Open maldiH opened 3 years ago
Note that mu_w and mu_n are the dynamic viscosity, which includes the contribution of both the density and the kinematic viscosity. The relaxation times control the kinematic viscosity, and you will max out around M=5 if you only change the kinematic viscosity for the color LBM scheme implemented in LBPM. However, you can get a larger viscosity ratio by also controlling the density ratio, e.g.
rho_n = 0.05
rho_w = 1.0
tau_n = 0.7
rho_w = 1.5
This will give you kinematic viscosities nu_n = (tau_n-0.5)/3
and nu_w = (tau_w-0.5)/3
, with M = (rho_w*nu_w)/(rho_n*nu_n)
. In many cases (e.g. liquid-gas systems) you do also have a large density contrast in addition to the viscosity contrast.
Using this strategy you should be able to achieve M=100 or possibly up to M=350. You can run into instabilities as M increases, and these effects are geometry dependent. Lowering the IFT will tend to help in these cases, since it instabilities are often due to the IFT moving mass too quickly somewhere in the simulation domain.
Thanks James for clarification, if I have density of rho_1=1000 kg/m3 and viscosity mu_1=1 mPa.s, so what will be the tau_1 and rho_1 in lattice units?
You don't need to match the physical units. You only need to match the dimensionless ratios (e.g. viscosity and density ratio). This is due to the Buckingham Pi theorem.
Generally you want to choose the LBM units so that the timestep is as big as possible.

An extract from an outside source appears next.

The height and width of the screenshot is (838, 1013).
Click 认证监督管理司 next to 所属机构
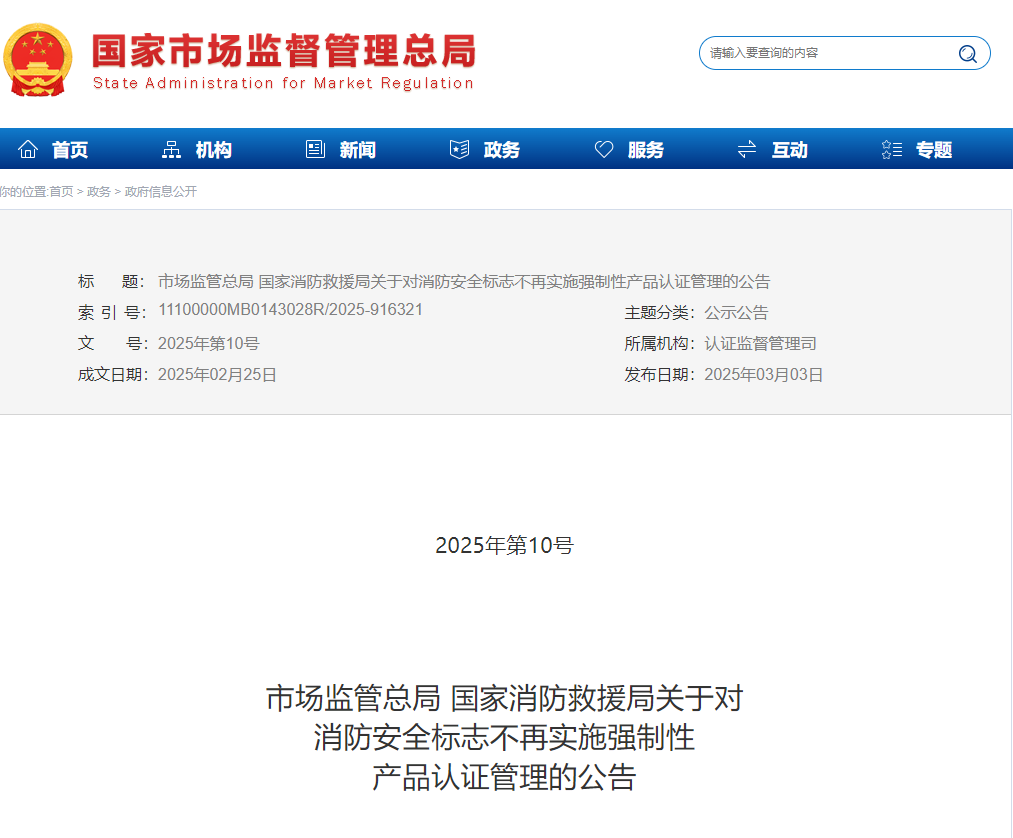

Thank you very much. I have found this paper also to covert from physical units to lattice units: https://doi.org/10.1016/j.compfluid.2021.104925
Hi LBPM Community,
I have a question regarding the limitations with viscosity ratio. How high can we set M(mu_nw/mu_w), but still get reasonable results (relative permeability at steady-state)? I see that in the tutorial, recommendations are M around 5, but wondering, if it is just the maximum value at which the code was tested. Any comments on this is greatly appreciated!